In 1840, the Adelaide City Council and the Sydney City Council were
established. Men who possessed 1,000 pounds worth of property were able to
stand for election and wealthy landowners were permitted up to four votes each
in elections. Australia's first parliamentary elections were conducted for the
New South Wales Legislative Council in 1843, again with voting rights (for
males only) tied to property ownership or financial capacity. Voter rights
were extended further in New South Wales in 1850 and elections for legislative
councils were held in the colonies of Victoria, South Australia and Tasmania.
Women became eligible to vote for the Parliament of South Australia in 1895.
This was the first legislation in the world permitting women also to stand for
election to political office and, in 1897, Catherine Helen Spence became the
first female political candidate for political office, unsuccessfully standing
for election as a delegate to the Federal Convention on Australian Federation.
Western Australia granted voting rights to women in 1899. Early federal
parliamentary reform and judicial interpretation sought to limit Aboriginal
voting in practice, a situation which endured until rights activists began
campaigning in the 1940s.
Road to independence
Despite suspicion from some sections of the colonial community (especially in
smaller colonies) about the value of nationhood, improvements in
inter-colonial transport and communication, including the linking of Perth to
the south eastern cities by telegraph in 1877, helped break down
inter-colonial rivalries.
New South Wales Premier Henry Parkes addressed a rural audience in his 1889
Tenterfield Oration, stating that the time had come to form a national
executive government:
"Australia [now has] a population of three and a half millions,
and the American people numbered only between three and four
millions when they formed the great commonwealth of the United
States.
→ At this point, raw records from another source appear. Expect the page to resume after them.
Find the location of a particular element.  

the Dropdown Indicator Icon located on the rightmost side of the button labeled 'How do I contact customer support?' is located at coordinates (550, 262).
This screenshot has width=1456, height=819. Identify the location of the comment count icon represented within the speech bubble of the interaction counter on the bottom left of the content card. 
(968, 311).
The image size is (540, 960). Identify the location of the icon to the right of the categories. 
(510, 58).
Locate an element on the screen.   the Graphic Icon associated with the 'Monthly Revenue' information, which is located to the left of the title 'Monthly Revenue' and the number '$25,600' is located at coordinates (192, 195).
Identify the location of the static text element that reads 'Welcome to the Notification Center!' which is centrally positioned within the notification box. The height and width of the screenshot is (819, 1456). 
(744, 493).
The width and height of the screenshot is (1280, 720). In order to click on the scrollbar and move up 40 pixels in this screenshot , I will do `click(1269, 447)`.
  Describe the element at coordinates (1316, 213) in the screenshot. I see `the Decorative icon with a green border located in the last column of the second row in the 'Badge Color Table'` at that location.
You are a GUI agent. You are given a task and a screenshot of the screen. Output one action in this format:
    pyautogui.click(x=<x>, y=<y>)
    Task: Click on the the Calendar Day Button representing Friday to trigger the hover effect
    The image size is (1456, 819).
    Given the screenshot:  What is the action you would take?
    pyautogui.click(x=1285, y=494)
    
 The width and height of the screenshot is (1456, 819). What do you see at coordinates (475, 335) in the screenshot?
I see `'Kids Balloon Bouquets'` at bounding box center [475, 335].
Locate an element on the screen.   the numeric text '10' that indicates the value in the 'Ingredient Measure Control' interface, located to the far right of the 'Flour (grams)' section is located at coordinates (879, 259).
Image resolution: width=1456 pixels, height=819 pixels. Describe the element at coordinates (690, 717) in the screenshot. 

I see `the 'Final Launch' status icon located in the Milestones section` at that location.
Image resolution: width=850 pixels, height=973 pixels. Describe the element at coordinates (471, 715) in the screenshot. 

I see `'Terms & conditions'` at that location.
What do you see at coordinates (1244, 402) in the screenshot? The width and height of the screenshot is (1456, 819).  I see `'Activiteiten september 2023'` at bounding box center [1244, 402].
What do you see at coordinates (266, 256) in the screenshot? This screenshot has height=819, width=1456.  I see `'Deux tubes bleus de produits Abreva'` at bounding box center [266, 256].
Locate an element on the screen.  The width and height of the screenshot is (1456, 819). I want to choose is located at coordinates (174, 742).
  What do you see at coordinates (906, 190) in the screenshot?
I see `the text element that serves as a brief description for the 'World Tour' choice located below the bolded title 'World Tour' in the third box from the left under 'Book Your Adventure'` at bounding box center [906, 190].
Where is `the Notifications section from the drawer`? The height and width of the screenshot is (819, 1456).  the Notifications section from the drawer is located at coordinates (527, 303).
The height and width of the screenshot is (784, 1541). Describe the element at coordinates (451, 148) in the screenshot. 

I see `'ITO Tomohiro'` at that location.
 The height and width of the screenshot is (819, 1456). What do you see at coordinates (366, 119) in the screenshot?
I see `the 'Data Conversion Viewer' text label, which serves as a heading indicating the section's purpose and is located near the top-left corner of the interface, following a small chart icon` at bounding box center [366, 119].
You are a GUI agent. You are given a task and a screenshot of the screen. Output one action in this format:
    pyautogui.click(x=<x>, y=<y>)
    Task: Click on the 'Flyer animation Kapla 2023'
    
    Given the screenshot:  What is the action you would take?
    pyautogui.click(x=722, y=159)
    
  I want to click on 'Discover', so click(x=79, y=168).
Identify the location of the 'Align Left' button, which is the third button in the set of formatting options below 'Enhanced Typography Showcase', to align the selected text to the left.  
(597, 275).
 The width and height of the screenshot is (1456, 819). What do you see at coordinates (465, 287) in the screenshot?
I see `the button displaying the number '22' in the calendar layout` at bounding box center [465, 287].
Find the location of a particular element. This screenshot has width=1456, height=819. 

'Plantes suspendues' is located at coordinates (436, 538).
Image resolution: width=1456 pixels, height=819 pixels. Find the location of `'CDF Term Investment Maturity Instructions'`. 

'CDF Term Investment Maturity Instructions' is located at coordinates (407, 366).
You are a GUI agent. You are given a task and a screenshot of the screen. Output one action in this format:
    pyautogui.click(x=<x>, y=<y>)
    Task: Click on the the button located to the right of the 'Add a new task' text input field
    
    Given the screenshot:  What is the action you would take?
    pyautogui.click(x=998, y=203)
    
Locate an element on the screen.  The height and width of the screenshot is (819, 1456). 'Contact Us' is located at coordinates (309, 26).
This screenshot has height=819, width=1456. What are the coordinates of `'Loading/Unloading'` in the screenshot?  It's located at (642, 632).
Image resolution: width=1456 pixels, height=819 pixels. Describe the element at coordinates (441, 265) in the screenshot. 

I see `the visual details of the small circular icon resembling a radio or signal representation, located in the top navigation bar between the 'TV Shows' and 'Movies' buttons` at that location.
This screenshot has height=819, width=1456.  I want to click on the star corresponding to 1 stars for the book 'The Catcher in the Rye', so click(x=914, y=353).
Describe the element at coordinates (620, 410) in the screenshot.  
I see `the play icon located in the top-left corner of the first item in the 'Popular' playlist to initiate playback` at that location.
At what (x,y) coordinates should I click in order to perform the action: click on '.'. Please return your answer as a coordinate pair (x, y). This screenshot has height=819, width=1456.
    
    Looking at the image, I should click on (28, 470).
The numbers were about the same, and surely what the
Americans had done by war, the Australians could bring about in
peace, without breaking the ties that held them to the mother
country."
Though Parkes would not live to see it, his vision would be achieved within a
little over a decade, and he is remembered as the "father of federation".
The Commonwealth of Australia came into being when the Federal Constitution
was proclaimed by the Governor-General, Lord Hopetoun, on 1 January 1901.
Australia took part in WWI. The contributions of Australian and New Zealand
troops during the 1915 Gallipoli Campaign against the Ottoman Empire had a
great impact on the national consciousness at home, and marked a watershed in
the transition of Australia and New Zealand from colonies to nations in their
own right. The countries continue to commemorate this occasion on ANZAC Day.
Australia achieved independent Sovereign Nation status after World War I,
under the Statute of Westminster, which defined Dominions of the British
empire in the following way:
"They are autonomous Communities within the British Empire, equal
in status, in no way subordinate one to another in any aspect of
their domestic or external affairs, though united by a common
allegiance to the Crown, and freely associated as members of the
British Commonwealth of Nations."
The parliaments of Canada, Australia, New Zealand, the Union of South Africa,
the Irish Free State and Newfoundland (currently part of Canada) were now
independent of British legislative control, they could nullify British laws
and Britain could no longer pass laws for them without their consent.
The Australia Act 1986 removed any remaining links between the British
Parliament and the Australian states.